Over the years, I’ve discovered that sketching and drawing relieves my stress. Whenever I have a court date, I’m sketching faces, writing down thoughts, snippets of things I hear. It’s become a part of me.
Louis is out the door. There are two other people inside with me, huddled together in the kind of hushed whispers you find in the cool darkness of a court of law.
The room feels like a bulkhead, and no one leaves quite the same way they came in.
I unzip the top of my back pack and pull out my files and sketchbook. I flip it open to a blank page and shift forward on the bench to dig for the pencil in my back pocket. I set pencil to paper. I love the sound of the surfaces meeting, and then making something new from the friction. I start writing.
Let this be the last fucking time.
I can’t go back.
I won’t go back.
The soft squeak of the hinges on the massive door draws my eye.
The very instant I lay eyes on her, my pencil comes to life.
Louis is guiding a young man a little younger than me inside the courtroom and gets him settled in a bench toward the front.
Right behind him, I see another little girl accompanied by what must be her social worker hustling into the room. Her eyes dart around like a cornered mouse, their color near translucent. Like the crystal clear shallow water of a tropical shore, I want to look away, but I’m mesmerized. Her hair falls to her waist in a tangle of silk the color of antique porcelain. She is as close to a living, breathing china doll as there could ever be.

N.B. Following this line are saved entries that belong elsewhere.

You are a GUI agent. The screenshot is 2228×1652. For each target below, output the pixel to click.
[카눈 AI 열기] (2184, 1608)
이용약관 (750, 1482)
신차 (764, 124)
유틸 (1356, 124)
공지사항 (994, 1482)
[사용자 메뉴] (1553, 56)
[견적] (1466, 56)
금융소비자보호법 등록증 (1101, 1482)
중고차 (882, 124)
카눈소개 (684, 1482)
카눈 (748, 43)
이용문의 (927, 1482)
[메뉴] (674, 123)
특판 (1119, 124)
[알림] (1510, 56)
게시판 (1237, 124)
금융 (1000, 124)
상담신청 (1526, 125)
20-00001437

My eyelids burn when she turns toward me. Her ivory cheek is decorated with an angry purple and red circle. I notice how she crinkles her nose when she looks up at the woman by her side, hoping she will be the one to save her. Because I can see she needs saving. Then for just a moment, our eyes meet.
This broken, little soul with white hair and skin to match digs her sheer blue eyes into mine so deep, I feel her fear. My heart shatters inside my chest as I see the pain in her eyes and the way she moves so softly, gliding instead of walking. Her arms around her waist, holding onto herself, hoping for protection that she seems to know will never come.
Someone else was born inside of me that day. Someone that knew she was part of me.
Promise
{Present day}
Mrs. Selburn is telling me for the five-hundred and sixty-second time since I’ve worked here that she’s just arrived and will only be staying a short time.
Her son is out of town, you know, she always says, but he’ll be here to pick her up in a day or so.
I enjoy the five or so minutes of silence that follow as I pick up each little bunny and kitten figurine on her dresser and dust around and under them.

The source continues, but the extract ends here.